While South Korea, Japan, and the United States are worried about the possibility of North Korea firing nuclear missiles at them, or using the threat of an attack to blackmail them, China has no such anxiety about its neighbor. North Korea needs China for its economic survival and to keep it safe from serious international pressure; there’s no chance it would risk a military confrontation of any kind.
What may be less intuitive, however, is that China sees North Korea as a shield of sorts as well. That’s crucial to understanding why Beijing has been reluctant to lean too hard on North Korea with economically punishing measures to end its nuclear and missile programs.
If Kim Jong Un’s regime were to fall apart, it would cause chaos and likely send millions of poor, starving North Koreans fleeing over the border into China. It also could lead the US to increase its military presence in the region while deploying special forces to secure the North’s nuclear weapons.

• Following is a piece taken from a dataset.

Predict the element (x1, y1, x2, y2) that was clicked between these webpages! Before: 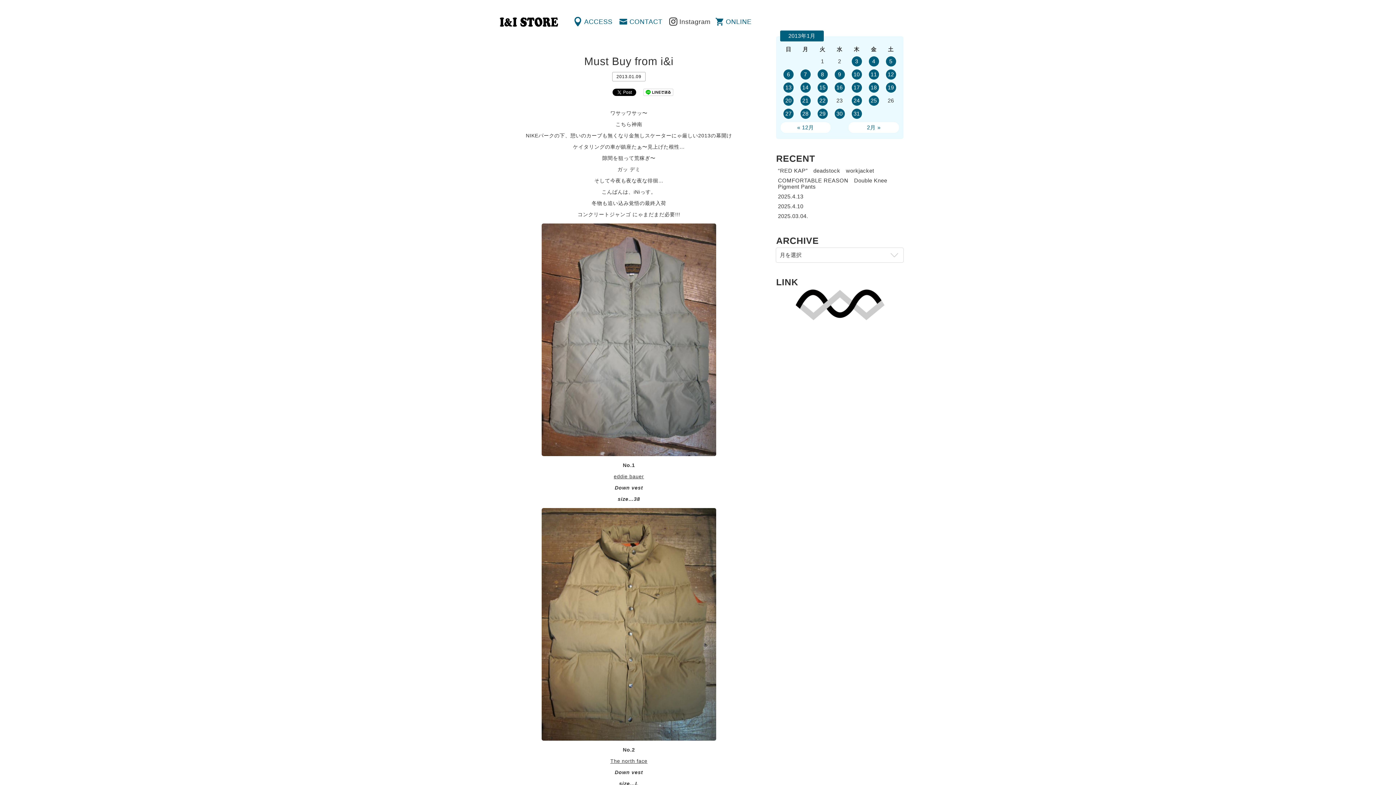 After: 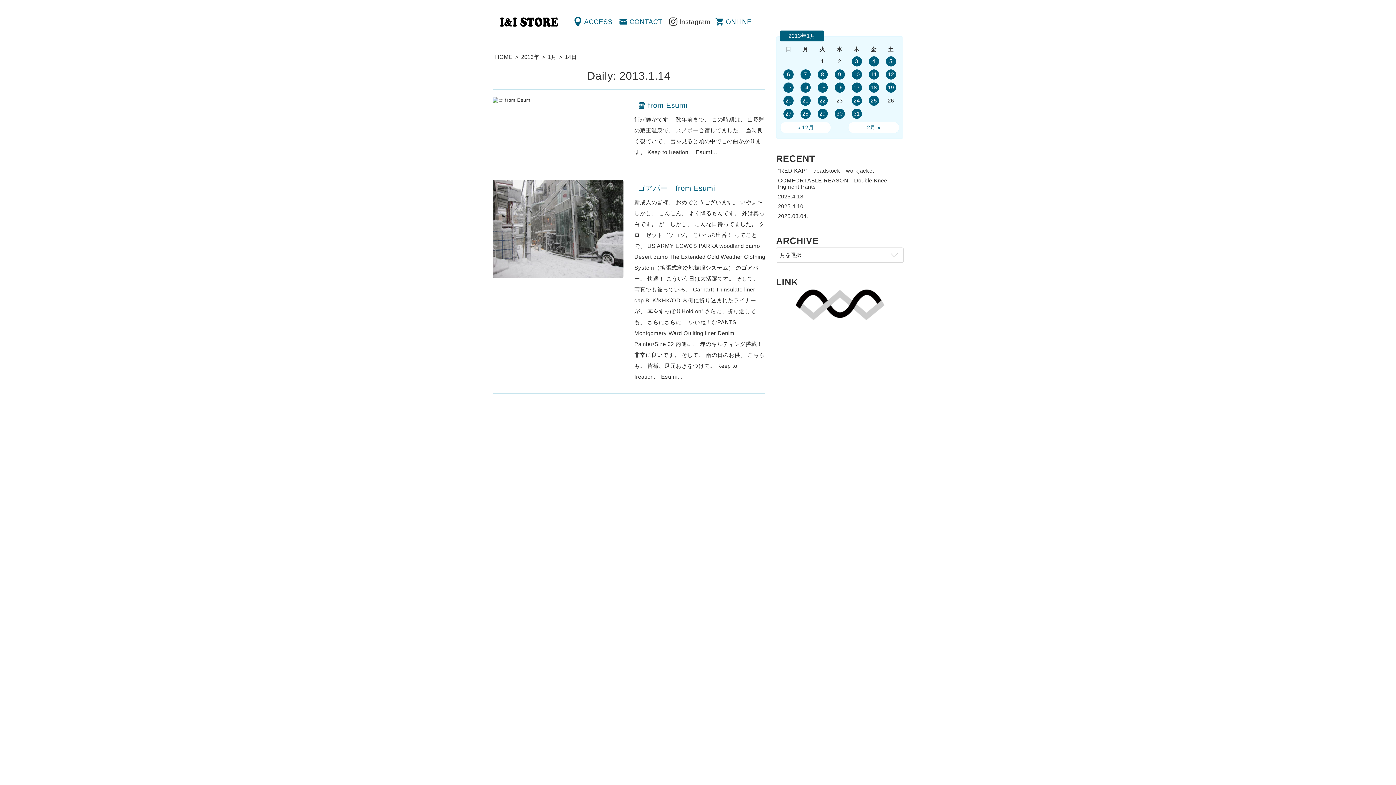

Beijing has even bigger strategic concerns when it looks down the road. North Korea’s hermit kingdom stands between China and the affluent democracy of South Korea. China likes the fact that South Korea’s potentially alluring alternative to its own style of governance and economic management doesn’t actually run up against its borders.
But if North Korea were to collapse and the Korean Peninsula became united again under Seoul’s control, that alternative model would be right on China’s doorstep.
Yet a united Korea wouldn’t simply expand Seoul’s power and make it a fiercer competitor with China — it would also boost the reach of its allies. South Korea has a deep alliance with the US, whose sphere of influence would then also run right up to China’s borders. The US has nearly 30,000 troops stationed in South Korea, and it could park even more there under a united Korea.
In addition to all this, China also has a kind of politico-cultural sympathy for North Korea’s current lot in life. “China sees North Korea and sees a backward country, under threat from the US, and they see their own past,” Bonnie Glaser, the director of the China Power Project at the Center for Strategic and international Studies, told me. “They know the history of their own country was to transform itself from a closed, isolated country to one that was open economically, and had tremendous success.”
In Beijing’s ideal scenario, North Korea would follow in China’s footsteps, taking steps toward a market economy and creating modest openings in civil society. Robert Kelly, a professor of international relations at Pusan National University in South Korea, said that China would ideally like to see North Korea evolve into a post-communist reformist dictatorship that resembles a country like Vietnam.
China has long encouraged that course. But so far, Pyongyang has shown relatively little interest in reintegrating itself into the world, and appears fixated on developing nuclear weapons with as much fanfare as possible.
So China is caught in a bind. It wants a stable North Korea. But the North’s aggressive rhetoric and continued ballistic missile tests — to say nothing of a possible nuclear test — are making the international community inclined toward far-reaching sanctions that could destabilize North Korea by crippling its economy. And a military confrontation would also cause the kind of chaos China wants to avoid.
That leaves China feeling that it has to do something. But it seems willing to do far, far less than what the US would want.